§ EXERCISE DETAILS
Output the listing below as a numbered list with blank lines skipped, and leave the pictures out.

§ MATERIAL FOR THE TASK
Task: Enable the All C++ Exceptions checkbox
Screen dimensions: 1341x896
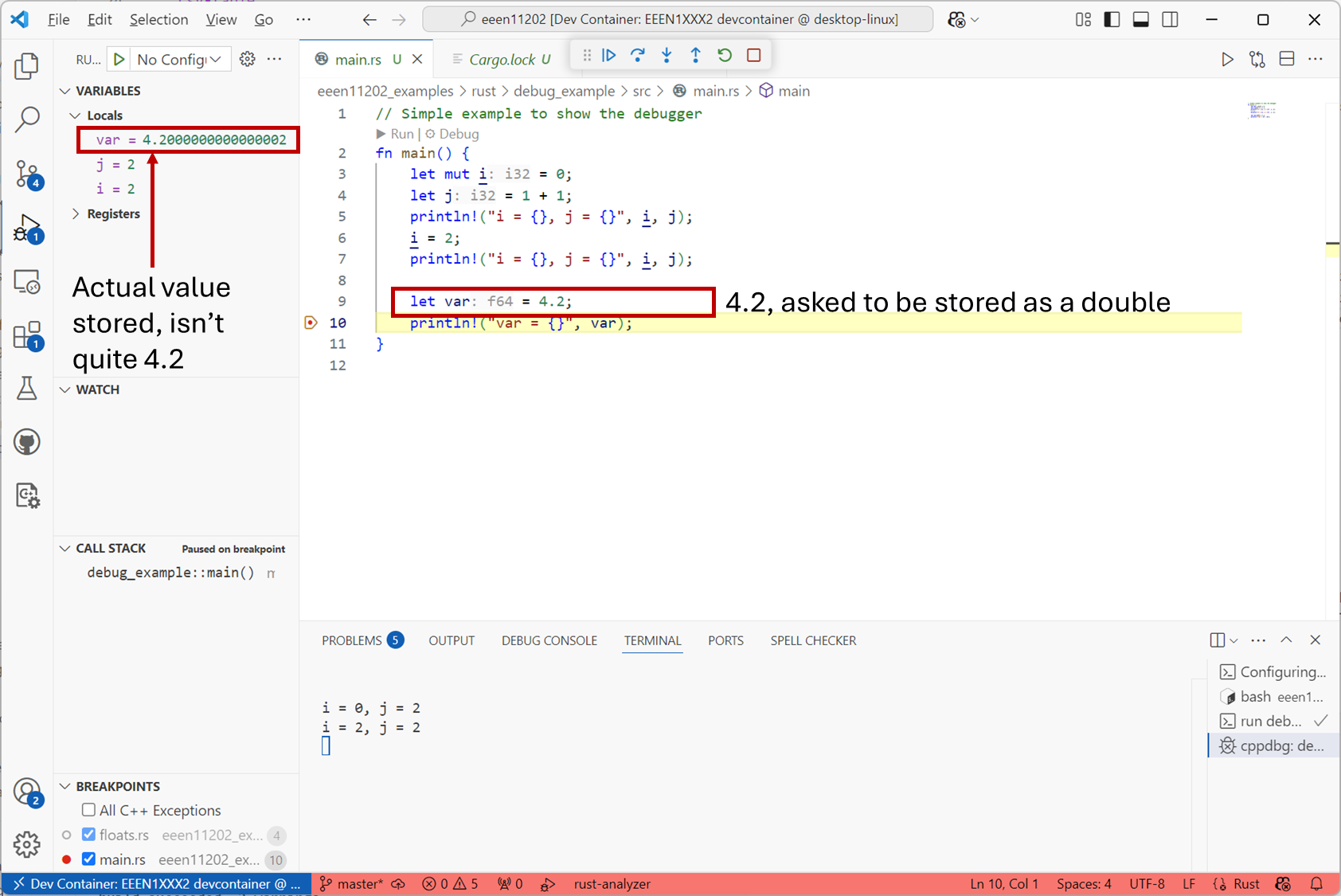Action: tap(89, 810)
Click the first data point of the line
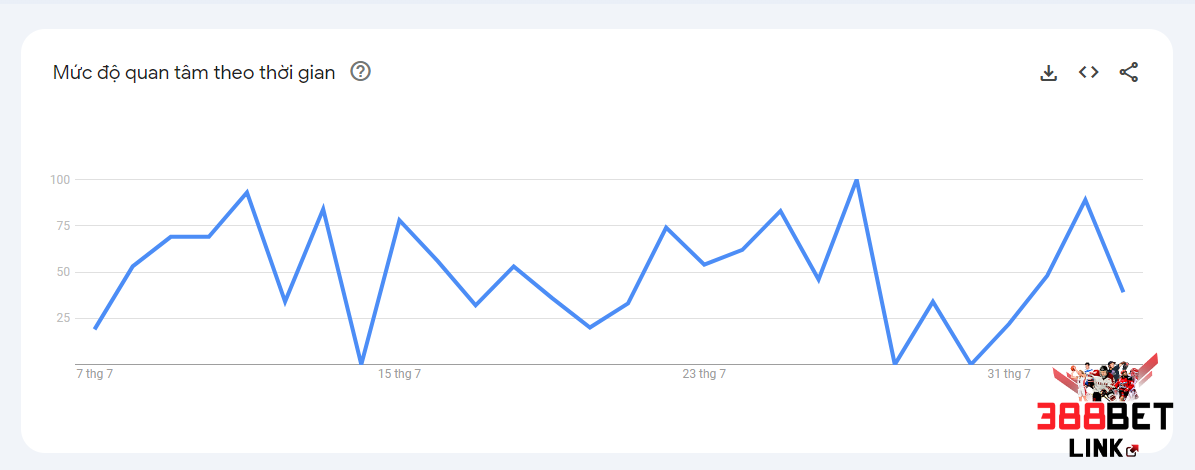The width and height of the screenshot is (1195, 470). (95, 328)
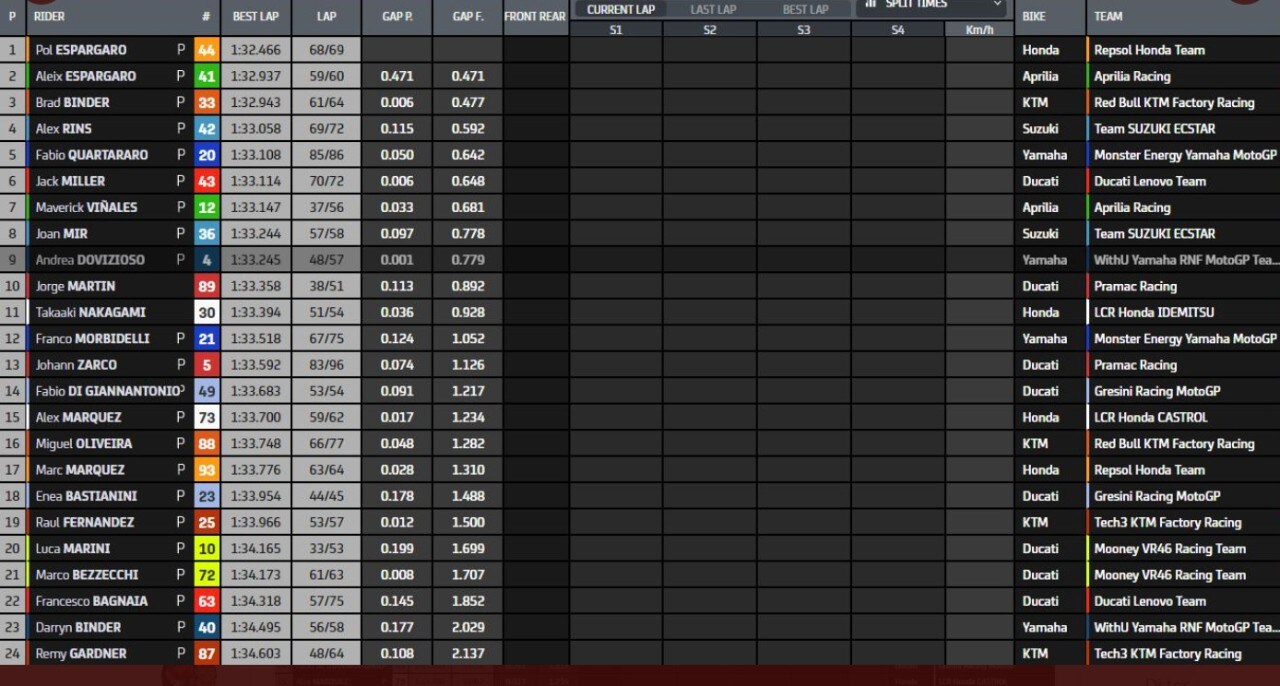The width and height of the screenshot is (1280, 686).
Task: Open the SPLIT TIMES dropdown chevron
Action: (x=995, y=5)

§ RESULT BELOW
1. Task: Enable the All C++ Exceptions checkbox
2. Screen dimensions: 1341x896
3. Action: tap(89, 810)
4. Click the first data point of the line
5. The width and height of the screenshot is (1195, 470). (95, 328)
6. The width and height of the screenshot is (1280, 686).
7. Task: Open the SPLIT TIMES dropdown chevron
8. Action: (x=995, y=5)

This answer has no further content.